If you look around here on the site, those couples that stand a chance when the the sufferer is threatening to leave, are those where the sufferer feels they are not worthy of their supporter, they do not feel loveable, among other things. But they still voice caring about their supporters.

Your guy seems to be very clear in what he wants. He's done it once to you by having the affair. Get thee to a lawyer and find out your rights. Find some independent counselling of your own.

It is a long tough road with PTSD, and make no mistake, that even when it gets better, it is always hard. No one's heart can take the constant pushing away, the "leaving" as he is doing, and then being reeled back in, as has already been done to you, not for long, and make it out unscathed themselves. If he moves out, take that time to regroup yourself, decide what is best for you and your children, who need to be the most important factors in both your lives right now. Staying together is sometimes not the best, if as you say, there is constant fighting and whatever else goes with it.
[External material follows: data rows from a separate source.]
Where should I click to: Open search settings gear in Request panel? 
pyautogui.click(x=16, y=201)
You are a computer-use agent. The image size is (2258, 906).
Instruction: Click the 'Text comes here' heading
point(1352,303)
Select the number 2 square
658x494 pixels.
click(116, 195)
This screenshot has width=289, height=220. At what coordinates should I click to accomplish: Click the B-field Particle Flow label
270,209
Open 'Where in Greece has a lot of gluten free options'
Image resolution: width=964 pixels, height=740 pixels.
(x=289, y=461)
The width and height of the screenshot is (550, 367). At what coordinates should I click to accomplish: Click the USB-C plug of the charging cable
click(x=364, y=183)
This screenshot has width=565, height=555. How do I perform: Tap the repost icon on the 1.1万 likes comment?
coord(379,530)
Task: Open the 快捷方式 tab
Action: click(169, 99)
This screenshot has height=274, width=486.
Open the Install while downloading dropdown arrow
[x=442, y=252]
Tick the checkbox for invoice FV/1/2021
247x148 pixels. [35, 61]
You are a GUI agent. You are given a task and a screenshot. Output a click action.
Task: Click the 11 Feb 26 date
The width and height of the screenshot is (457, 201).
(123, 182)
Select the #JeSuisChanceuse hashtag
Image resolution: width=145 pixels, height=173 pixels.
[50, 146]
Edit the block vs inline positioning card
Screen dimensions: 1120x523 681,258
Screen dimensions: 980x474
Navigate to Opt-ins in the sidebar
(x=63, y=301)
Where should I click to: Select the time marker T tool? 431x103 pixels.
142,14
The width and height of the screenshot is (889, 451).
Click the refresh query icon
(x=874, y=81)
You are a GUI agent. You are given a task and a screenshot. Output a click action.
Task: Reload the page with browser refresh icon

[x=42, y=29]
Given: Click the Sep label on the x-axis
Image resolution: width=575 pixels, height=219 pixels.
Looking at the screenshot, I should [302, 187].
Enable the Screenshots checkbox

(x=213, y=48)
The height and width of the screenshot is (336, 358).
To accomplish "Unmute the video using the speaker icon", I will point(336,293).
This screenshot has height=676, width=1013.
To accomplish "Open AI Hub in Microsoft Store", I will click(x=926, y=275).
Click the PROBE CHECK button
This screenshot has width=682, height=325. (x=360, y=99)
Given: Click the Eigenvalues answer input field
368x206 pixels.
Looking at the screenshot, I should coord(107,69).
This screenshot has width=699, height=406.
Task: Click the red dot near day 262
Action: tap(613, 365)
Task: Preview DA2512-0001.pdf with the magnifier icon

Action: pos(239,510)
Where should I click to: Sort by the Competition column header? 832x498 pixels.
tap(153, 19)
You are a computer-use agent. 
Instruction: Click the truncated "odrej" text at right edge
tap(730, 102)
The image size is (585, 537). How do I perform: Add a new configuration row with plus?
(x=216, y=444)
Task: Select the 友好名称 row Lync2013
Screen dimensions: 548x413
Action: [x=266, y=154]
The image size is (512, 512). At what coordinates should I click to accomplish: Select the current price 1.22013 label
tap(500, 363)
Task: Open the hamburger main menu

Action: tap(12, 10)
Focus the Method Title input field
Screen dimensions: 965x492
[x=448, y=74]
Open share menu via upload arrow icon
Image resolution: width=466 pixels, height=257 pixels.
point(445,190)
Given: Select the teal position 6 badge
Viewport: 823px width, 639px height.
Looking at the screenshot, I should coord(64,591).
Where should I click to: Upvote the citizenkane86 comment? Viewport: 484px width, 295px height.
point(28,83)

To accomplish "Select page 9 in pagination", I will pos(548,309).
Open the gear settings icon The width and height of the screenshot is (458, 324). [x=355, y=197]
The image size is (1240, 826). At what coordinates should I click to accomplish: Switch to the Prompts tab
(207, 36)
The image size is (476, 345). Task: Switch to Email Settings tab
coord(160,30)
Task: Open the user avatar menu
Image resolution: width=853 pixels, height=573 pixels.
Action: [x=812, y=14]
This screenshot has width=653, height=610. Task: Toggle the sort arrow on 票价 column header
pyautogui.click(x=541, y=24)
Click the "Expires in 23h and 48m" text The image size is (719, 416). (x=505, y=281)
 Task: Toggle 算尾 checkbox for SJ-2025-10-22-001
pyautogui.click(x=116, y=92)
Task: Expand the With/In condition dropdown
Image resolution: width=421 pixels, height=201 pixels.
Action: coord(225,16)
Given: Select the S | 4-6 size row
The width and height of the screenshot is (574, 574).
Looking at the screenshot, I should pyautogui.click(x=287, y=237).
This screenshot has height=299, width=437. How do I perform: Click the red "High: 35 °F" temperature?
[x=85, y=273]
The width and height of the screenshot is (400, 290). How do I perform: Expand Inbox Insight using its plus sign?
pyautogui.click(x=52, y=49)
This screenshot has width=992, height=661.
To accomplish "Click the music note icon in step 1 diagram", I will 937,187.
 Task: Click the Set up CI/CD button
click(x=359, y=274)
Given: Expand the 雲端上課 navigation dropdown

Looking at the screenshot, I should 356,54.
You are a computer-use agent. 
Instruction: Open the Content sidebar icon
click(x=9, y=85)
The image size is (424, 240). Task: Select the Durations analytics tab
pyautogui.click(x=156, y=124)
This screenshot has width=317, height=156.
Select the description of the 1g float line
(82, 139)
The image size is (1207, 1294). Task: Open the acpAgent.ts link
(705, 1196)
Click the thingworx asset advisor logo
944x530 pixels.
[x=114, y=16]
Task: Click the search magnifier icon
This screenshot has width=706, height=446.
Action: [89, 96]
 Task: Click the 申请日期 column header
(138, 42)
I am so sorry for what you are going through. Protect yourself, both legally and emotionally. You deserve to be treated well, with respect and with love. Sometimes that is best done on your own. Good luck.
 
Thanks so much... I think that the confusing part is that he says he loves me to death but just does not want to be married anymore... The past three years I have never felt that... I knew it wasn't perfect but never that he would just leave again... I really don't feel as if he is the man from even last month... He has stated that he still wants to go on our family vacation in Sept.... So confusing it looks like him yet is a cold hearted creature.... I need to lean on God and your right take care of me and my babies.... Thanks again for your time in responding!!! Be blessed!!!
 
I need to lean on God and your right take care of me and my babies

I have a wife who wanted to get a divorce and filed the papers a few months ago. The only happiness I had was in my devotions and reading the Bible while I was getting shut out from my wife. Just last week my wife came around and is no longer showing signs of grieving or depression. It was almost like a light switch getting turned on and off. I feel that it was answered prayer and it was all God doing His works in our hearts. My marriage is better...but this weekend it has taken a turn. I know that I need my Faith to be my priority. I just wanted share this with you since most forum posts seem to be doom and gloom while you are waiting to see what happens with PTSD sufferers.

I will be praying for you and your marriage and family.

P.S. - the divorce was put off and we are trying to repair the marriage better than before.